(Beginning of PROVIDED TEXT)

New model predicts how TB drug pairs work together

Treating pulmonary tuberculosis (TB) effectively requires combinations of drugs, but most early clinical trials focus on single drugs. Phase IIa pulmonary tuberculosis (TB) trials typically assess the early bactericidal activity (EBA) of monotherapy over 14 days, and relatively few studies have looked closely at how drugs behave when given together. That matters because doses that work well by themselves may not produce the same effects when drugs are combined. To address this gap, a team led by researchers including corresponding author Rada Savic extended a translational pharmacokinetic-pharmacodynamic (PK-PD) modeling platform they had previously developed for monotherapy. Their aim was to see whether this platform could predict the EBA of two-drug combinations, using available preclinical and clinical data. By adapting their model to handle interactions between drugs, they sought to create a tool that would forecast human responses to combinations and help guide which drug pairings and doses should move forward in development.

The study characterized interactions among four TB drugs—bedaquiline, pretomanid, linezolid, and pyrazinamide—using two different modeling approaches. One was an empirical method called the SUPER method, and the other was a mechanistic approach named the General Pharmacodynamic Interaction model. Each interaction model was independently linked to the translational platform, and the combined systems were validated against mouse data and Phase IIa clinical results from the NC-001 study. Both approaches found consistent interaction patterns. Notably, antagonistic interactions emerged when bedaquiline was combined with either pretomanid or linezolid. In contrast, pyrazinamide emerged as the most effective companion for both bedaquiline and pretomanid. When used to predict 14-day clinical sputum colony-forming unit counts for multiple two-drug combinations, the platform’s forecasts were broadly accurate: most clinical observations fell within the calculated 95% prediction intervals. The platform performed well for both short- and longer-term outcomes, and its success did not depend on which interaction model was used.

(End of PROVIDED TEXT)
(Beginning of GIVEN INFORMATION)

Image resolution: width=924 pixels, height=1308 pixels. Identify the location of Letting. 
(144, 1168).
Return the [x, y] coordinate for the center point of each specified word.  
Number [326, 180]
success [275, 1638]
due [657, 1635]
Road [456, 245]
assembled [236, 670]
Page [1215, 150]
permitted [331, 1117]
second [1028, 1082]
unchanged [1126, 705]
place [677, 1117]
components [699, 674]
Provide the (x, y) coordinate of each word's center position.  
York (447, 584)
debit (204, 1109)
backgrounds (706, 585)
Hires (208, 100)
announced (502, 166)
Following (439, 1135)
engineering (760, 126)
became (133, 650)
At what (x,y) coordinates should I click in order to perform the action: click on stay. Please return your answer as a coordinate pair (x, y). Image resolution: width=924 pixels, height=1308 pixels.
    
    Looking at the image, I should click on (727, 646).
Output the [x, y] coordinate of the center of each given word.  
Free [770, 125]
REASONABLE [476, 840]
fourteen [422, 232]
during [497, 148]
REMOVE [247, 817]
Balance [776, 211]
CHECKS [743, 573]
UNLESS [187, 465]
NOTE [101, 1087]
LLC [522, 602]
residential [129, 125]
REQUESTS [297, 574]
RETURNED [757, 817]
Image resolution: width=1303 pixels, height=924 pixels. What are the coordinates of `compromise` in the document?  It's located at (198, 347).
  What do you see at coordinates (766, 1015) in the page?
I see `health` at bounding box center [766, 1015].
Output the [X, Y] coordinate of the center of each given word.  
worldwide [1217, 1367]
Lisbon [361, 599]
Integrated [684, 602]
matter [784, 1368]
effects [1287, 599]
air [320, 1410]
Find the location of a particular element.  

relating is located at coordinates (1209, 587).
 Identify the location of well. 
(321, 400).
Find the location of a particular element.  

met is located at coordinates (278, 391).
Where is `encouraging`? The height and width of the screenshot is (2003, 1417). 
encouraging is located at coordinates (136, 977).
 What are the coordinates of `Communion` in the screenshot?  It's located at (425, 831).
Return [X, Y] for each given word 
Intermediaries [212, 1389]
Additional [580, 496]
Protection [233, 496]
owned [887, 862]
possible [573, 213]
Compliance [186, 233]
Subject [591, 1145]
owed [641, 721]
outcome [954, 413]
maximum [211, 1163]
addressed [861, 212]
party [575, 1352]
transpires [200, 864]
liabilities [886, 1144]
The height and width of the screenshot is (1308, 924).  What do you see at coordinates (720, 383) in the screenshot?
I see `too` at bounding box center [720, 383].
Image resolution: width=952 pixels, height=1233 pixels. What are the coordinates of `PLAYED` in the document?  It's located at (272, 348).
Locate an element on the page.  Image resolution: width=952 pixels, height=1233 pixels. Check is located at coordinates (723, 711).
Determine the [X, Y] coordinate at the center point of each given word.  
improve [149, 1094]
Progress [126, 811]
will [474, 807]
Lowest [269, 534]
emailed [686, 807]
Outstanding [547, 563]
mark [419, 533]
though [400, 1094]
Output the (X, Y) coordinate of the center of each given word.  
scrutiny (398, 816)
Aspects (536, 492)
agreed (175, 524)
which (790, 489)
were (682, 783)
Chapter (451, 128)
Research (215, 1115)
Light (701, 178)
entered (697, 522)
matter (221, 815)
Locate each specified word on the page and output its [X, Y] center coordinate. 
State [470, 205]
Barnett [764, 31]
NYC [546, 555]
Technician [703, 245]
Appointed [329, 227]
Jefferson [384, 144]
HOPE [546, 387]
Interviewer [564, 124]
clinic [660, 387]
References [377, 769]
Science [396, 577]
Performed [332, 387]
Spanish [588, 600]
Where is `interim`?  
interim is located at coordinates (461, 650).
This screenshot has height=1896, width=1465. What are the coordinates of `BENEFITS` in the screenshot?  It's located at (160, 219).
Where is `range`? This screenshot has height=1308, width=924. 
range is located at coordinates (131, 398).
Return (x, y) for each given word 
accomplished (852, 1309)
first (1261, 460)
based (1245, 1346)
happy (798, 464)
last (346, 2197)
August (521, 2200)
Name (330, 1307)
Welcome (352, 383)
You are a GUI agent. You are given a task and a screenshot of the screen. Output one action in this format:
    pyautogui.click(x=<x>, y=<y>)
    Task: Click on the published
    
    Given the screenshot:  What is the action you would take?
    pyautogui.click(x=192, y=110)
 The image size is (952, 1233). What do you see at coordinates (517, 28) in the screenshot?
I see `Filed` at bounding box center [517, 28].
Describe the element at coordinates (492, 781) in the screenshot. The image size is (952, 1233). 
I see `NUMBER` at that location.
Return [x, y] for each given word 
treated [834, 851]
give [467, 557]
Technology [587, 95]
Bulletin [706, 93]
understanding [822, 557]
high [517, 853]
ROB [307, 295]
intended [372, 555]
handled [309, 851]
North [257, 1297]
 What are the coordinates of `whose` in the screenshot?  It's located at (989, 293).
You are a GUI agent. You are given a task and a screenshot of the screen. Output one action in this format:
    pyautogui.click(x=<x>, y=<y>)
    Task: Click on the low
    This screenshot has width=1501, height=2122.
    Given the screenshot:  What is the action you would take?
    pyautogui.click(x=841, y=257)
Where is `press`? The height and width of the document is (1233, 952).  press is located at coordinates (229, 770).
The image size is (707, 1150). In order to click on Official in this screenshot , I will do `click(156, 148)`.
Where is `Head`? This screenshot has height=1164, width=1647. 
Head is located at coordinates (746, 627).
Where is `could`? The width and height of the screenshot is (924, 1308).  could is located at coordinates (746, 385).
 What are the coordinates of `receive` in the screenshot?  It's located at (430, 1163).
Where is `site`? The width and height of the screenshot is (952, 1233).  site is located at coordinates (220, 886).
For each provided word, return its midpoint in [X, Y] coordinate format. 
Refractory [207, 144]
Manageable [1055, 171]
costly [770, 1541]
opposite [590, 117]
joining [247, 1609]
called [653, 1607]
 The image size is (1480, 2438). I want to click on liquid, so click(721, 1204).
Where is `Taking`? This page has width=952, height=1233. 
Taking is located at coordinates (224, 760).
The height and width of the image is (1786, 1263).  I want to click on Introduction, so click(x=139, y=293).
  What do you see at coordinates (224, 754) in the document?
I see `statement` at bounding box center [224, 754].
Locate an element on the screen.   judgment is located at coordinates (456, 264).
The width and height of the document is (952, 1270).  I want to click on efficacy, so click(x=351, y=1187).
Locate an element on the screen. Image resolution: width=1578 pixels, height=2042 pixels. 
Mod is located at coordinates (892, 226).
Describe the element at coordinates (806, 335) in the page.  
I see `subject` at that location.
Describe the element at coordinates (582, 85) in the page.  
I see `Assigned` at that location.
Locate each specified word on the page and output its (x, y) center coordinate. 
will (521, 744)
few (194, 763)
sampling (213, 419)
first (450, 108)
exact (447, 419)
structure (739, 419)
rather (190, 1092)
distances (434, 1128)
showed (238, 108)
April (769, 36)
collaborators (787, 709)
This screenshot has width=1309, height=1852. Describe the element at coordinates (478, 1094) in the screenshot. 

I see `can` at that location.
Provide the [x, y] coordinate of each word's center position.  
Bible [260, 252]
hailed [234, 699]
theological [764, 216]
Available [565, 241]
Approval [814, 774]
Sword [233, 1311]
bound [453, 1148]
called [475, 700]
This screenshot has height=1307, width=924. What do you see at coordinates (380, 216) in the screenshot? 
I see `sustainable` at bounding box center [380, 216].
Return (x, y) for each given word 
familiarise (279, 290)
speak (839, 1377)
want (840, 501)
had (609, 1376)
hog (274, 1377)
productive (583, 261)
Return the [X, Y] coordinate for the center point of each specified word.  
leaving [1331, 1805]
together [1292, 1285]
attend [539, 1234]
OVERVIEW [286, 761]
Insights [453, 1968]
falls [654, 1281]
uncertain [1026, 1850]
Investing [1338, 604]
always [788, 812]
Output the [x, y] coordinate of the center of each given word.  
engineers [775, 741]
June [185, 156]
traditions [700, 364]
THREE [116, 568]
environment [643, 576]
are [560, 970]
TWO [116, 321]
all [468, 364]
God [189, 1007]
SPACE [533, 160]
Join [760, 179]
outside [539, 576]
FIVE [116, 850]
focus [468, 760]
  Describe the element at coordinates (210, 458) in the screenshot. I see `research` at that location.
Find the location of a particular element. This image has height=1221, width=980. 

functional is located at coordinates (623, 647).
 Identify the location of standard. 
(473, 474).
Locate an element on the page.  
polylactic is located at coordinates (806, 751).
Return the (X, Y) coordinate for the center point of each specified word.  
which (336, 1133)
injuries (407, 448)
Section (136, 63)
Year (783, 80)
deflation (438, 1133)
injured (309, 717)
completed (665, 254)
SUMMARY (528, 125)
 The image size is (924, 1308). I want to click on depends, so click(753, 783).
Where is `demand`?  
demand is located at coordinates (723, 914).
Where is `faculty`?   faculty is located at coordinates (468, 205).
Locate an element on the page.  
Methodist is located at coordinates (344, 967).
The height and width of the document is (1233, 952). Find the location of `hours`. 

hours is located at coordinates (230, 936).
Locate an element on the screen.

(End of GIVEN INFORMATION)

**TASK TO CARRY OUT**:
Keep writing the piece on modeling how TB drug pairs work together, picking up after its last sentence.

**WRITTEN RESPONSE**:
These findings suggest the translational pharmacokinetic-pharmacodynamic (PK-PD) platform can play a practical role in developing combination treatments for TB. Because the platform can use preclinical data and different interaction models to predict human responses, it offers a way to assess likely outcomes of two-drug regimens before committing to large or lengthy clinical trials. The consistent identification of antagonism for certain pairings—specifically bedaquiline with pretomanid or linezolid—and the clear benefit of pyrazinamide as a companion drug provide actionable information for researchers designing regimens. By predicting 14-day EBA and aligning well with clinical data from the NC-001 study, the approach supports using modeling to inform dose selection and to pick effective companion drugs. Overall, the validated platform can help prioritize combinations and dosing choices across drug development stages, increasing confidence in which regimens should advance to further testing.